The exercise |
Please format the lines of the records from the one containing "Screen dimensions: 1080x635" through the one containing "Action: point(487,178)", both included, as a JSON list of strings with one string per line and no blank lines.

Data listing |

## BEGIN

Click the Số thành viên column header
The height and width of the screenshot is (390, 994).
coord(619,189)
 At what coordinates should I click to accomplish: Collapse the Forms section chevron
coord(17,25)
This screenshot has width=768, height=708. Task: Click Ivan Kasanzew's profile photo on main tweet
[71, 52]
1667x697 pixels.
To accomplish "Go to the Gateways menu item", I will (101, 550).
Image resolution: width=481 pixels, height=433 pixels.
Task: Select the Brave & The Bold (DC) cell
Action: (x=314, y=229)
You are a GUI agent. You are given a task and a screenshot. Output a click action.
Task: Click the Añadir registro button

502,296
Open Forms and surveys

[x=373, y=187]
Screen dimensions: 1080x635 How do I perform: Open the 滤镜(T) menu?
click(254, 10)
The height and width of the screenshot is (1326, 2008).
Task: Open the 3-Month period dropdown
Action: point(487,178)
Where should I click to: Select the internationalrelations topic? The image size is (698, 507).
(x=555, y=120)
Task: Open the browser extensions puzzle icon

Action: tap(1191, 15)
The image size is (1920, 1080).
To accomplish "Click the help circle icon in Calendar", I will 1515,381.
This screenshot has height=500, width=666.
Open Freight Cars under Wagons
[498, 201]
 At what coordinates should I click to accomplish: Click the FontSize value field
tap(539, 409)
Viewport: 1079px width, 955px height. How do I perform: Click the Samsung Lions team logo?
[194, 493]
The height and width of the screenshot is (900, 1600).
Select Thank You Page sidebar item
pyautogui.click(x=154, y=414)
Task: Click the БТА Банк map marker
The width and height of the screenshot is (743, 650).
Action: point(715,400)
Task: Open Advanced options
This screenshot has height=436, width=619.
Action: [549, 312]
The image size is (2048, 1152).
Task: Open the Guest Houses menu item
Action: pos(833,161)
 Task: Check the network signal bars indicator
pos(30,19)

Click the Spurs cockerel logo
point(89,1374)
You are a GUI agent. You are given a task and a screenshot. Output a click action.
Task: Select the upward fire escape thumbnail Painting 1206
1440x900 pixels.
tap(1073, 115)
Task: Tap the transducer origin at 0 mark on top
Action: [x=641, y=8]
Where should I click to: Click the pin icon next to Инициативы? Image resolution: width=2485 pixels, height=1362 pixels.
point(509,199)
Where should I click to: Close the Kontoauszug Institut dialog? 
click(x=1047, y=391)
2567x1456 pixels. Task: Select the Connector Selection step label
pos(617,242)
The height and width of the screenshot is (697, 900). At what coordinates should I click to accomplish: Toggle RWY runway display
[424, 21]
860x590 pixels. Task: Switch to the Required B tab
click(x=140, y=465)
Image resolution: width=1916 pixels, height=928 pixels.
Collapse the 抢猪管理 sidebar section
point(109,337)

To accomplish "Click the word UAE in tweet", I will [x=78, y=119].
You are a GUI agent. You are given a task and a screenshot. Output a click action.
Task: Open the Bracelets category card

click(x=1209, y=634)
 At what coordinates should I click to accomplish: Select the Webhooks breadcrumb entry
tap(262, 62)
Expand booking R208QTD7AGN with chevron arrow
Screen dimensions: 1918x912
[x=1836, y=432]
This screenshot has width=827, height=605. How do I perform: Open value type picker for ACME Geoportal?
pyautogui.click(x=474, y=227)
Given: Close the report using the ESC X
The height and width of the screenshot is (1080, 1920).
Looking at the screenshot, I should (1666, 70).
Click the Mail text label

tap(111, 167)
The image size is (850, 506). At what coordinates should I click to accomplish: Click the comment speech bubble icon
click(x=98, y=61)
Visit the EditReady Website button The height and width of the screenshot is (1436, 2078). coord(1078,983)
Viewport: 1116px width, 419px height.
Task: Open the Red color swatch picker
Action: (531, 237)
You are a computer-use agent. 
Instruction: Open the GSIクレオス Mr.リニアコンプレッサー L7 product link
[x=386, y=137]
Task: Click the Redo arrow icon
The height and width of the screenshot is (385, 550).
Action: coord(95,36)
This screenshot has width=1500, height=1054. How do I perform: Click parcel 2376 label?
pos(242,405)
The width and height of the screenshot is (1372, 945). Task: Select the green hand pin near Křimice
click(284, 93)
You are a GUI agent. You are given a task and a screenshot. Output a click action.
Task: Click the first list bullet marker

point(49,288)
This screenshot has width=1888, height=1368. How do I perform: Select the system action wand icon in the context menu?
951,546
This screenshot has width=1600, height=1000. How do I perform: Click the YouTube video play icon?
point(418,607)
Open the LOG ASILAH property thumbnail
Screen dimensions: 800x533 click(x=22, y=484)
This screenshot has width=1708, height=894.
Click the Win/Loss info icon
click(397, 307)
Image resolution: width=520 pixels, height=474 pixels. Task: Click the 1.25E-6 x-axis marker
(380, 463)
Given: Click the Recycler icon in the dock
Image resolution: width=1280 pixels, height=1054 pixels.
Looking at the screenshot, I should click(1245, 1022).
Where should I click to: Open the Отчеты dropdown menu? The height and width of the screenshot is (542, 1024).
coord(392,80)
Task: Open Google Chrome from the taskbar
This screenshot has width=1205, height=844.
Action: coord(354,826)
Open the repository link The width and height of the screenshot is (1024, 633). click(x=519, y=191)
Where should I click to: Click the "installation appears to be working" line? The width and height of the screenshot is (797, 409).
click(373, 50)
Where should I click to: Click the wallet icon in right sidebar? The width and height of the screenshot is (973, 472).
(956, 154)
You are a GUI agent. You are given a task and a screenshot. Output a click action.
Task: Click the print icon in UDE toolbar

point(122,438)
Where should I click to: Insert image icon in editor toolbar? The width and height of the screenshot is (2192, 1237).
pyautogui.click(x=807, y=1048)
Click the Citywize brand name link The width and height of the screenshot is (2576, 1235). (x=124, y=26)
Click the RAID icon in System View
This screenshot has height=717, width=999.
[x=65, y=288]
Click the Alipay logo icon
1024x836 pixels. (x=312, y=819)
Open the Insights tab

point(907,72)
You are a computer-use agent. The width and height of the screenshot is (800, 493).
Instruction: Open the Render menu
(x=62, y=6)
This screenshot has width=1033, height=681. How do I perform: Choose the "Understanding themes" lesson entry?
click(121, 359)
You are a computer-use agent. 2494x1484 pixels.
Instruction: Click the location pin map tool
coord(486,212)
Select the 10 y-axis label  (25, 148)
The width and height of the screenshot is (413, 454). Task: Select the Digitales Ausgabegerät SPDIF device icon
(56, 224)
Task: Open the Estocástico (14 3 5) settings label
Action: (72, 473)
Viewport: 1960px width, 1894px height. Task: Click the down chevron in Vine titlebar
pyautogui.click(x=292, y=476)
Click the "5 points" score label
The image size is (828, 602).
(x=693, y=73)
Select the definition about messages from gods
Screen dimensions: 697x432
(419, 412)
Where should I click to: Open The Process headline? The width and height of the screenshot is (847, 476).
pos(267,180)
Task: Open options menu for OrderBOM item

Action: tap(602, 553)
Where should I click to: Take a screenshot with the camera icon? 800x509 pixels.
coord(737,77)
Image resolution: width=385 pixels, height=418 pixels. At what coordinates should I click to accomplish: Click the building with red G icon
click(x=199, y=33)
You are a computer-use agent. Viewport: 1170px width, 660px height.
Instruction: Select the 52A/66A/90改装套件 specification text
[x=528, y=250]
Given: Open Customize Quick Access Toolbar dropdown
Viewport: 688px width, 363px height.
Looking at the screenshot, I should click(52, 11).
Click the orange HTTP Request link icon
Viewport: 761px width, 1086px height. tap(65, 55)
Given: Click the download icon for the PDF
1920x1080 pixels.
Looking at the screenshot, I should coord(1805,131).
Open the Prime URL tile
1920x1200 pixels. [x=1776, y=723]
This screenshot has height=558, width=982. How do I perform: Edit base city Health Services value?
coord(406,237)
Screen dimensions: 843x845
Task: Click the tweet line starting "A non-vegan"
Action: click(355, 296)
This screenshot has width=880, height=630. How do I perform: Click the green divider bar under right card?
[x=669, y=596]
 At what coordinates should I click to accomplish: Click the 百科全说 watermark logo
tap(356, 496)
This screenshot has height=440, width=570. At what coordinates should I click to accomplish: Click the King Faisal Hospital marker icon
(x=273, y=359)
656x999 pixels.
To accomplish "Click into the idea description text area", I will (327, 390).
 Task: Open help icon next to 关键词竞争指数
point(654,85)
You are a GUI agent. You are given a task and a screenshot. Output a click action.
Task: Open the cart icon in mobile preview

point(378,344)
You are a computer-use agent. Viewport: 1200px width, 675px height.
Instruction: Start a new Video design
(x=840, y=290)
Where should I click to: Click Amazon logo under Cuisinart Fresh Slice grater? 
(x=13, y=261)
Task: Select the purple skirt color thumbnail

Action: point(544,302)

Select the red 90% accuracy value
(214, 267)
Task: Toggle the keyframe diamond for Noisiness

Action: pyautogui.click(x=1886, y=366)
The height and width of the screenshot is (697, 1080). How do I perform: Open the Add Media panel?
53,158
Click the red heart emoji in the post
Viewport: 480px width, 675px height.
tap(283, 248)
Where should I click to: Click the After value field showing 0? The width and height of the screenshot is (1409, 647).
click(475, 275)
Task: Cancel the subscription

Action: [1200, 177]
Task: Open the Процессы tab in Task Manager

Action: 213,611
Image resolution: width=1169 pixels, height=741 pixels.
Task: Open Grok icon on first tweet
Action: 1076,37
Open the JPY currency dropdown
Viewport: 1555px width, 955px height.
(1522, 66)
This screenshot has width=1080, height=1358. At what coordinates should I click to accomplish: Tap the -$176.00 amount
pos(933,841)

## END

Exercise output |
[
  "Screen dimensions: 1080x635 How do I perform: Open the 滤镜(T) menu?",
  "click(254, 10)",
  "The height and width of the screenshot is (1326, 2008).",
  "Task: Open the 3-Month period dropdown",
  "Action: point(487,178)"
]